ポスト5G時代の分散処理システムにてV2Xアプリを自動で最適配置
5G通信機能が強化される。多彩な場所や環境で情報を収集してリアルタイム処理する需要が拡大し、IoTデバイスの計算資源への要求増が見込まれる。ポスト5Gでは、低遅延を維持しつつ、大量のリクエストを処理する基盤技術が必要だ。
従来の仕組みではIoTデバイス・クラウド間の通信遅延が大きく、データを応答性の高い速度で処理することは難しい。そこで昨今、MECなどデバイス近傍の利を生かしてデータ処理を行う技術の開発が進められているが、エッジの計算資源だけでは膨大な要求の処理は困難になると予測され、クラウド資源も利用した総合的な解決手段が求められるという。
NEDO委託「ポスト5G情報通信システム基盤強化研究開発事業」において、ソフトバンクは、産総研と共同でMEC/クラウド環境を用いた分散処理システムで、遅延制約を満たすと同時にスループットを最大化する、アプリ構成コンポーネントの最適配置を動的に行うシステムを開発した。V2X(クルマ to あらゆるモノ)ユースケースにて、処理遅延14.8ms(目標25ms以下)を達成し、エッジのみとの比較で2倍の実効スループットを得た。
同システムの特長を生かすため、低遅延・多数同時接続・広域性を要する自動車の衝突回避支援を想定したシミュレーションを実施した。疑似的なV2Xアプリを開発し、疑似的なポスト5G環境を構築した上で、最適配置の有効性を確認した。同社は、産業活性化やデジタルライフラインの一翼を担う技術として同システムを推進していく。

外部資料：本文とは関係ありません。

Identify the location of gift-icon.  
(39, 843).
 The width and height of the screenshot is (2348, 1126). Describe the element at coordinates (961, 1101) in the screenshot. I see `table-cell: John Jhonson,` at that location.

そのプラットフォームはオープンなサービス開発・運用環境として提供――。学会発表での発信、ソフトバンク5Gコンソーシアム参画パートナーとの連携等による自動運転や工場のスマート化といった実用化検証を予定している。また、同機構は、各種中核技術の研究開発を今後も推進し、ポスト5G情報通信システムの構築・製造基盤強化に貢献するという。